## ASSIGNED TASK
For the listing below, output exactly the lines from the line with "Стать другом (116, 1979)" up to and including the line with "selezen-info.do.am (117, 1820)", and no other lines.

## RECORDS PROVIDED
▬▬▬▬▬▬▬▬▬▬
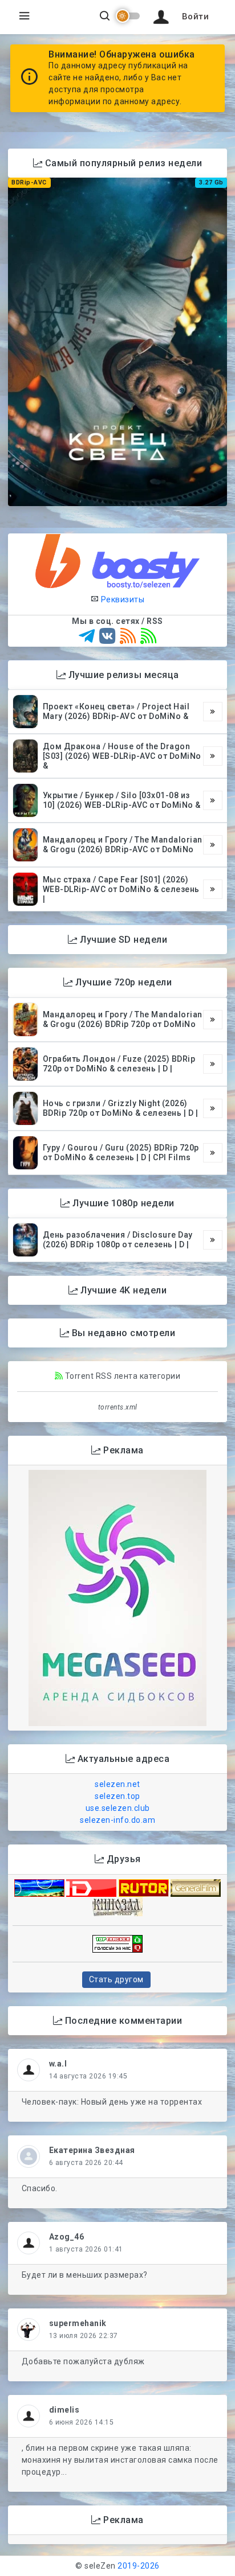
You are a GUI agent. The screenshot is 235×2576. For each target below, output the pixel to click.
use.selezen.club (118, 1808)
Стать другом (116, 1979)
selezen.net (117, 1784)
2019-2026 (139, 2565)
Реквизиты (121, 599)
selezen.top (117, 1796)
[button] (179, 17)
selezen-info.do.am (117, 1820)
▬▬▬▬▬▬▬▬▬▬
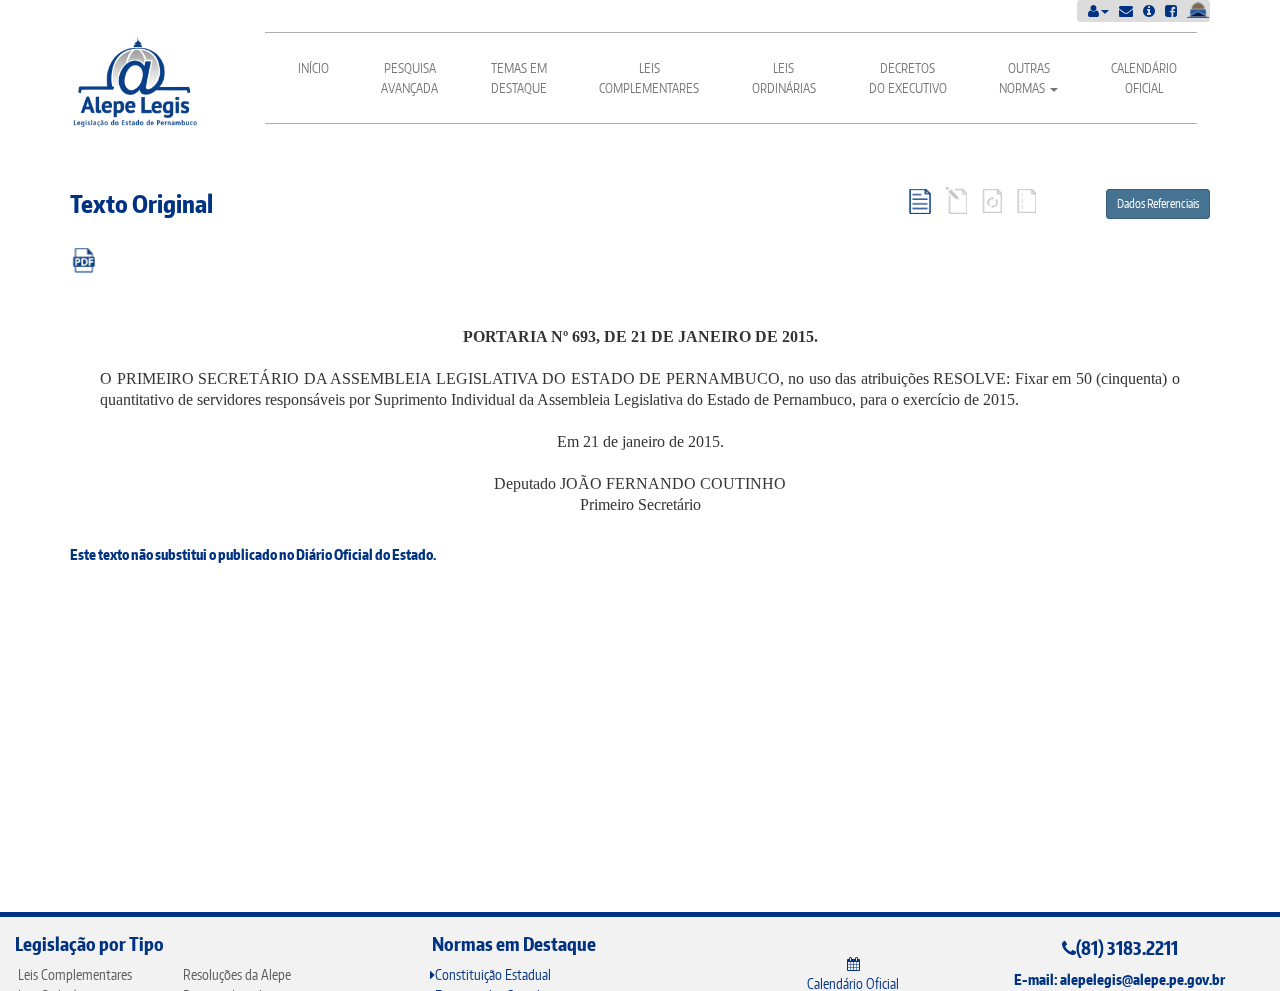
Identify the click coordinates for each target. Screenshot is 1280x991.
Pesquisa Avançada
▬▬▬▬▬▬▬▬▬▬
## THE ANSWER
Стать другом (116, 1979)
selezen.net (117, 1784)
2019-2026 (139, 2565)
Реквизиты (121, 599)
selezen.top (117, 1796)
[button] (179, 17)
selezen-info.do.am (117, 1820)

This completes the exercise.